### EXERCISE DETAILS
Please repeat, from the entries that follow, the lines from the one containing "The width and height of the screenshot is (2576, 1158)." through the one containing "Task: Uncheck the Allow Landscape checkbox" exactly, adding nothing.

[Stored items]

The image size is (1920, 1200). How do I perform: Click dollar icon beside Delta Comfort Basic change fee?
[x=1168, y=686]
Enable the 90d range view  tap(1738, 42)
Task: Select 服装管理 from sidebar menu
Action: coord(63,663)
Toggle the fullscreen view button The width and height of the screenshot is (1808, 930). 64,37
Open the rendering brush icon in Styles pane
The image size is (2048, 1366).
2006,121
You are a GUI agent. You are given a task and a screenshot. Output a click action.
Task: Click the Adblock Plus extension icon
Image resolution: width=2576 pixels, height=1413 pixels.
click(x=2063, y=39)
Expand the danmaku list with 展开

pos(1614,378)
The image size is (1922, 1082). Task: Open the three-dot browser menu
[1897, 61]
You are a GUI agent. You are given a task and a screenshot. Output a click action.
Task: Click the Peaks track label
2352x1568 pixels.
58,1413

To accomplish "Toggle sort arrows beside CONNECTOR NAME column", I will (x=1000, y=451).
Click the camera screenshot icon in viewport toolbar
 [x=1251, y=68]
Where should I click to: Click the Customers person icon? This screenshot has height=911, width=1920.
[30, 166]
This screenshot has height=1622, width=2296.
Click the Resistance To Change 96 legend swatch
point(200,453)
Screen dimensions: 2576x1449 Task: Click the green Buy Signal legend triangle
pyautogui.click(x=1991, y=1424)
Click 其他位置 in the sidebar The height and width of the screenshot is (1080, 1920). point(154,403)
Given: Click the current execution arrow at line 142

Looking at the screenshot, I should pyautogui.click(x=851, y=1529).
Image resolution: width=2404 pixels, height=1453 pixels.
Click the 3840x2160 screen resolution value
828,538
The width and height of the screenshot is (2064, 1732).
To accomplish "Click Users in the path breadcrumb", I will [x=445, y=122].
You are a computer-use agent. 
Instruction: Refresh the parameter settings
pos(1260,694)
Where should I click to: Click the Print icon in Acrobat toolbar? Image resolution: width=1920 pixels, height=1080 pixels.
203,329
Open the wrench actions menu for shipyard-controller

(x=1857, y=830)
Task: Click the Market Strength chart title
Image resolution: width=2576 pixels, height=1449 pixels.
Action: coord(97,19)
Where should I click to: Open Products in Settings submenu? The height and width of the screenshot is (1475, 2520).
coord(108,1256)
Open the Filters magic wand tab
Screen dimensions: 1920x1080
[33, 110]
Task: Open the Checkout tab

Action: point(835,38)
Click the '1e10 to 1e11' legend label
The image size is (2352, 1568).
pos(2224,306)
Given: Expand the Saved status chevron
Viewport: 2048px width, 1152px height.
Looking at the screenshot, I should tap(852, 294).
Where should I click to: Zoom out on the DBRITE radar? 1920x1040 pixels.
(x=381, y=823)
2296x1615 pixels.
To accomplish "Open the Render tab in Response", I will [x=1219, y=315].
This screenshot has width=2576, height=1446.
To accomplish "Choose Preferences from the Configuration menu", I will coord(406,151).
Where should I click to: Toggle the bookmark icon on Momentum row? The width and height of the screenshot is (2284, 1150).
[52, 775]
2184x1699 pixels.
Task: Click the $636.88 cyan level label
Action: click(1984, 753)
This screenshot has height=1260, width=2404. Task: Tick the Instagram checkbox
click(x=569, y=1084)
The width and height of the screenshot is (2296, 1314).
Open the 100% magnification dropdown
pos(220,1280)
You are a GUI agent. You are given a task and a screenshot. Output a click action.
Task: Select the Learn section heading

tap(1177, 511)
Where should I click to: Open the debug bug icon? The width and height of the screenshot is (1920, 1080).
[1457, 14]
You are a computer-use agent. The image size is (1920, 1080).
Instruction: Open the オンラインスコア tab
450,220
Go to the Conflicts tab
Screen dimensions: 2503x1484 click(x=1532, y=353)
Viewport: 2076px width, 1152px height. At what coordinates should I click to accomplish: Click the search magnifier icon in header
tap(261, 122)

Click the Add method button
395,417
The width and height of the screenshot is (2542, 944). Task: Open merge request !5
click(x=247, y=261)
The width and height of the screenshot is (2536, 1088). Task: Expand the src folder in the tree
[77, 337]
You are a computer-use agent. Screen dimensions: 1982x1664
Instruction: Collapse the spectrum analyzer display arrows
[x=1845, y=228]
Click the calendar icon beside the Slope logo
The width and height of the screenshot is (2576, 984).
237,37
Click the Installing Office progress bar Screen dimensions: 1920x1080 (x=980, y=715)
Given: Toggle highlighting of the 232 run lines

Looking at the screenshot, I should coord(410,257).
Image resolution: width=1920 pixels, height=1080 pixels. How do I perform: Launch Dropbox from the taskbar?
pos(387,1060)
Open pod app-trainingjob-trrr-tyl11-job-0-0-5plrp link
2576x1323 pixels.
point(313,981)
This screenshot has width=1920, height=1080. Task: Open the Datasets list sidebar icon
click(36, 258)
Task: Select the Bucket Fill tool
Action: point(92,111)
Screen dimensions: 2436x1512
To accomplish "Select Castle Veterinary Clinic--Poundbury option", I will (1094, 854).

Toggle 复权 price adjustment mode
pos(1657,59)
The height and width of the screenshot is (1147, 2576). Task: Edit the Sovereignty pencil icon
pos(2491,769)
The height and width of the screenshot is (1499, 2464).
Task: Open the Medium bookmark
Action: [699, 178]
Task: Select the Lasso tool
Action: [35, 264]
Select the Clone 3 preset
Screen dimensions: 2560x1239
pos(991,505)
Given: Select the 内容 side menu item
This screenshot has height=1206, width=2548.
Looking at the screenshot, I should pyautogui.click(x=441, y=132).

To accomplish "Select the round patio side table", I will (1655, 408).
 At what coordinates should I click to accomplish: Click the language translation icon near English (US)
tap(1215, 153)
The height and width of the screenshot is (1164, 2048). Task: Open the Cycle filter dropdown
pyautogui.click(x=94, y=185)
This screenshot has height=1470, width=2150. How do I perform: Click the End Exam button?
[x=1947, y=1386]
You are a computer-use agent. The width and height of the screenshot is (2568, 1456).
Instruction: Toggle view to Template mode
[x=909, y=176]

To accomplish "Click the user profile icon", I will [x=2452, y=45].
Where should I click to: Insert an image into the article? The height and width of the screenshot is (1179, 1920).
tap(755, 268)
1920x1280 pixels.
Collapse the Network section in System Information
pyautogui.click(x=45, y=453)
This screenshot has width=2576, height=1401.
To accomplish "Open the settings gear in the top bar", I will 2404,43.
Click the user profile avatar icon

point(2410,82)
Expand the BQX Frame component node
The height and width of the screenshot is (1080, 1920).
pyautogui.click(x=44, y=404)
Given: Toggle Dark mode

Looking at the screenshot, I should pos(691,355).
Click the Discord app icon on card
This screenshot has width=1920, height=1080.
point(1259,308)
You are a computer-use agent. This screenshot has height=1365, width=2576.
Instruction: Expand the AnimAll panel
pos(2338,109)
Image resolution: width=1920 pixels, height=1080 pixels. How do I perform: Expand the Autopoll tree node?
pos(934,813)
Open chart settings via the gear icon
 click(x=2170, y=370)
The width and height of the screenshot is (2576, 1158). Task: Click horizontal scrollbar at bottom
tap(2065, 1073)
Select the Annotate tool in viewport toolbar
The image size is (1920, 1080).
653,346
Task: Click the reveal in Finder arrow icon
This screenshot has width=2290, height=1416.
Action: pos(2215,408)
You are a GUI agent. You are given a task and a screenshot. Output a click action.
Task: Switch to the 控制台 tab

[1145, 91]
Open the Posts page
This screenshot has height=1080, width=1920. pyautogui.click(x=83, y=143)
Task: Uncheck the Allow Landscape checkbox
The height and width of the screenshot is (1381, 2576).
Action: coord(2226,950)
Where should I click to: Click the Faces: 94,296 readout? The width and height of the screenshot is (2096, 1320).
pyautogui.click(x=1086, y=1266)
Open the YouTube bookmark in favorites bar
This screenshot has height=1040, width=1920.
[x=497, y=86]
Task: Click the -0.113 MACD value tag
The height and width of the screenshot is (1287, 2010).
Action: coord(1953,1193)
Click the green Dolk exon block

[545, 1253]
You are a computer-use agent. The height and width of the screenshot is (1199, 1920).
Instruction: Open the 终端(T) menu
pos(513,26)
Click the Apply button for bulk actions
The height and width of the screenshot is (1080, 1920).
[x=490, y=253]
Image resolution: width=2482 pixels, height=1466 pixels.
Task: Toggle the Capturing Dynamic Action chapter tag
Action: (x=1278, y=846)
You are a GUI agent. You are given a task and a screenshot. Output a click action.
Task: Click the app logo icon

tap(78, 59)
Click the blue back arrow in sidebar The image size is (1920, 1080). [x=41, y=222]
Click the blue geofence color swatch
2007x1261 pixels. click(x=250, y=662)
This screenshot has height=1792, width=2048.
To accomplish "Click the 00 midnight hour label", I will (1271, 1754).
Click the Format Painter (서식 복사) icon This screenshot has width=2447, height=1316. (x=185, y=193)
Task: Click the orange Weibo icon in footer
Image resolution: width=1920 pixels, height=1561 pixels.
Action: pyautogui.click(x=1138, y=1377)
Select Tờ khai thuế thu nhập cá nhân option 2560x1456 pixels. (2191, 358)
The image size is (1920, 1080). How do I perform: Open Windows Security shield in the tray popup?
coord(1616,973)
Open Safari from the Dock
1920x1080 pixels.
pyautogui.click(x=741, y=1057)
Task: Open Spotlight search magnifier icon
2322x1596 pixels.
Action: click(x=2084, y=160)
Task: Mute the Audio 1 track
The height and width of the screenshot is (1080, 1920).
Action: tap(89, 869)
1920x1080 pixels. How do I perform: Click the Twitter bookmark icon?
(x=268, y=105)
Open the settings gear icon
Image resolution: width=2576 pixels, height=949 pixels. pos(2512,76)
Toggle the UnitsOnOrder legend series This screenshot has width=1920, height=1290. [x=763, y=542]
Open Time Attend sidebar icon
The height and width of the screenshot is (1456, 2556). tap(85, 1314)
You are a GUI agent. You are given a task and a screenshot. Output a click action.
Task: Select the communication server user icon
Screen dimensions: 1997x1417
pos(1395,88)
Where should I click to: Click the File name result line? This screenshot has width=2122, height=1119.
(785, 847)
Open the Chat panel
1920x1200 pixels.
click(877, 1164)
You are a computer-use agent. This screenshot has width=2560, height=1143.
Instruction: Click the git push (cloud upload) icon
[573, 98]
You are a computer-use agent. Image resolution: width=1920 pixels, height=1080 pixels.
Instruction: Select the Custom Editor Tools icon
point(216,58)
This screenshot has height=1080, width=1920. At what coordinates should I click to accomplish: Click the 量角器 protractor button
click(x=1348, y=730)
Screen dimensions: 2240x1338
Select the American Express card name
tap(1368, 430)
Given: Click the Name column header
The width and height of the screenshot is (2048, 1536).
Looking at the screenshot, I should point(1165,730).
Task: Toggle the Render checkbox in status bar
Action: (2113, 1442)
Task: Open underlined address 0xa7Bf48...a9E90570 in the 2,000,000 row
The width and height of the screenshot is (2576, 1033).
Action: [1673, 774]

### ANSWER TO THIS TASK
The width and height of the screenshot is (2576, 1158). Task: Click horizontal scrollbar at bottom
tap(2065, 1073)
Select the Annotate tool in viewport toolbar
The image size is (1920, 1080).
653,346
Task: Click the reveal in Finder arrow icon
This screenshot has width=2290, height=1416.
Action: pos(2215,408)
You are a GUI agent. You are given a task and a screenshot. Output a click action.
Task: Switch to the 控制台 tab

[1145, 91]
Open the Posts page
This screenshot has height=1080, width=1920. pyautogui.click(x=83, y=143)
Task: Uncheck the Allow Landscape checkbox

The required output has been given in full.